Collected data entries:
[Start of section]
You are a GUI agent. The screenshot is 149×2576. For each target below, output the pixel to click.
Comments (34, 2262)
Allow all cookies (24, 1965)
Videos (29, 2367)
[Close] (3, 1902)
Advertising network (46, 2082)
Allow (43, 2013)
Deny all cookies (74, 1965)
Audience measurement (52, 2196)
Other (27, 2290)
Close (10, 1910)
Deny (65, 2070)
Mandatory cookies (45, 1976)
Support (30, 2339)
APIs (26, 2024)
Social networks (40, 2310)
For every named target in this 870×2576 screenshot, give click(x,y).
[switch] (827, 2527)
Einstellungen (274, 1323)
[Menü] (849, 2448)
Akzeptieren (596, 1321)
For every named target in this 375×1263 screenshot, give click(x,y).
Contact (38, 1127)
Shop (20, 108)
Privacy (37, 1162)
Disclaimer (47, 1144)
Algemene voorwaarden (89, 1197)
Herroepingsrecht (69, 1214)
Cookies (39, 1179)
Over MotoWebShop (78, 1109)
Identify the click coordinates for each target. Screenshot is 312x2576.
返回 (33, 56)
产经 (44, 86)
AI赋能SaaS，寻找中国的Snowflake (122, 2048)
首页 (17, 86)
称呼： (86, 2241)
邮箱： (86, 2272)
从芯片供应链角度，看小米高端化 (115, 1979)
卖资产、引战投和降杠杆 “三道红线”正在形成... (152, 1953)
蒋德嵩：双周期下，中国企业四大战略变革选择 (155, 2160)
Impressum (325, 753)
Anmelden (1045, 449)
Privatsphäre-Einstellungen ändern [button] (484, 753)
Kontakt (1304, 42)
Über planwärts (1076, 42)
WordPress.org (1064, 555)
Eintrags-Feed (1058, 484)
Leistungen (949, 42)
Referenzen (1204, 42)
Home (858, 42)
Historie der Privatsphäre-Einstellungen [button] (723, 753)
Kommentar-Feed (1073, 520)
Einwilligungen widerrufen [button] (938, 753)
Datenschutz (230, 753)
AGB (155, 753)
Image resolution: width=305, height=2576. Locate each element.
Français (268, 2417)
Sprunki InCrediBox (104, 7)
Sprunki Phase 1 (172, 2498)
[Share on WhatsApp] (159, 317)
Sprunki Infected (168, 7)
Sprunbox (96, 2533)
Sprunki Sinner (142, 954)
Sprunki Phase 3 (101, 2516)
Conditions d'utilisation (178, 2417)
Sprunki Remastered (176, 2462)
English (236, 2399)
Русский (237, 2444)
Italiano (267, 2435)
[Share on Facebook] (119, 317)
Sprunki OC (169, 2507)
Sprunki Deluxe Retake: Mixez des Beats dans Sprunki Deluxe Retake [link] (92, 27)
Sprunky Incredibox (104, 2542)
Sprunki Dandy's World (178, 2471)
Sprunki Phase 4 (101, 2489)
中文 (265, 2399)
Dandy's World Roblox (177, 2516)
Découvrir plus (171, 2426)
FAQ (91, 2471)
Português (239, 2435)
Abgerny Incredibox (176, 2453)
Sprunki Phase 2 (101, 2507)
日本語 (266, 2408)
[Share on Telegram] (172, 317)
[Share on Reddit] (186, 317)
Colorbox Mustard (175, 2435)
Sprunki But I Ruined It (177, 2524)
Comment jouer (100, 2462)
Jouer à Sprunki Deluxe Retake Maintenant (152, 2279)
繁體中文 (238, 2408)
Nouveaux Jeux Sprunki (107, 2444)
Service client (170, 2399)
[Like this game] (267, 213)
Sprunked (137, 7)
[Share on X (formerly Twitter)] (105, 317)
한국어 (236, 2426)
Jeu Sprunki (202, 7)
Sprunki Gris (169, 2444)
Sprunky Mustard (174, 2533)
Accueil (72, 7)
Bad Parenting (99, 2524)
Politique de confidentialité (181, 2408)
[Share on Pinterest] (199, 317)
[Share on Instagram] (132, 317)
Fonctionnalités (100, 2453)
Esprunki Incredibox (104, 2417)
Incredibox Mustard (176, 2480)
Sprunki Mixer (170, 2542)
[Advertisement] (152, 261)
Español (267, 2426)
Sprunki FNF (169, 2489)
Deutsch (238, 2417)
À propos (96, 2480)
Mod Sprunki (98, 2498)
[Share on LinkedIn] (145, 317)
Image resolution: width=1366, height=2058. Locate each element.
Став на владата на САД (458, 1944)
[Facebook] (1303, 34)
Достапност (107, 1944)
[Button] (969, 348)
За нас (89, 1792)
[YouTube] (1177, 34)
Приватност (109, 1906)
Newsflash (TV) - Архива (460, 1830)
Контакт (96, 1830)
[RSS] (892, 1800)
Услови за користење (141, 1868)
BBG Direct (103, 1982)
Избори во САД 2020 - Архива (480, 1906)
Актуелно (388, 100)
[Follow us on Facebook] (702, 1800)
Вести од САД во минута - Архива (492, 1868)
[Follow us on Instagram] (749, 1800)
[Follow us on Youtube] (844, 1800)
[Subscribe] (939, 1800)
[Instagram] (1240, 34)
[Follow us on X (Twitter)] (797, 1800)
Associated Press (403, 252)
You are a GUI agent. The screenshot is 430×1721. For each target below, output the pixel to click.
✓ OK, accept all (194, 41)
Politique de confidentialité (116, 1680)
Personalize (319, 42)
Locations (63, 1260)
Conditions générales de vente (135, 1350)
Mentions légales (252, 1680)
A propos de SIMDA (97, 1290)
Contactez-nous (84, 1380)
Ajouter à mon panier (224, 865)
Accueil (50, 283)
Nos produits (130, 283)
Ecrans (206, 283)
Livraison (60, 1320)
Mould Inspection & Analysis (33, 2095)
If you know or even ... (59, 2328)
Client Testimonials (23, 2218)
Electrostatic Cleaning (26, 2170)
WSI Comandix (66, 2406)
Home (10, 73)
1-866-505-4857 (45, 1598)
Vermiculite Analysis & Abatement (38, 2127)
[End of section]
_What to do_
Write out only the lines from the very start of the entries above to the line that includes "AGB (155, 753)", both ends included, each one unchanged.

_Exercise output_
You are a GUI agent. The screenshot is 149×2576. For each target below, output the pixel to click.
Comments (34, 2262)
Allow all cookies (24, 1965)
Videos (29, 2367)
[Close] (3, 1902)
Advertising network (46, 2082)
Allow (43, 2013)
Deny all cookies (74, 1965)
Audience measurement (52, 2196)
Other (27, 2290)
Close (10, 1910)
Deny (65, 2070)
Mandatory cookies (45, 1976)
Support (30, 2339)
APIs (26, 2024)
Social networks (40, 2310)
For every named target in this 870×2576 screenshot, give click(x,y).
[switch] (827, 2527)
Einstellungen (274, 1323)
[Menü] (849, 2448)
Akzeptieren (596, 1321)
For every named target in this 375×1263 screenshot, give click(x,y).
Contact (38, 1127)
Shop (20, 108)
Privacy (37, 1162)
Disclaimer (47, 1144)
Algemene voorwaarden (89, 1197)
Herroepingsrecht (69, 1214)
Cookies (39, 1179)
Over MotoWebShop (78, 1109)
Identify the click coordinates for each target. Screenshot is 312x2576.
返回 (33, 56)
产经 (44, 86)
AI赋能SaaS，寻找中国的Snowflake (122, 2048)
首页 (17, 86)
称呼： (86, 2241)
邮箱： (86, 2272)
从芯片供应链角度，看小米高端化 (115, 1979)
卖资产、引战投和降杠杆 “三道红线”正在形成... (152, 1953)
蒋德嵩：双周期下，中国企业四大战略变革选择 (155, 2160)
Impressum (325, 753)
Anmelden (1045, 449)
Privatsphäre-Einstellungen ändern [button] (484, 753)
Kontakt (1304, 42)
Über planwärts (1076, 42)
WordPress.org (1064, 555)
Eintrags-Feed (1058, 484)
Leistungen (949, 42)
Referenzen (1204, 42)
Home (858, 42)
Historie der Privatsphäre-Einstellungen [button] (723, 753)
Kommentar-Feed (1073, 520)
Einwilligungen widerrufen [button] (938, 753)
Datenschutz (230, 753)
AGB (155, 753)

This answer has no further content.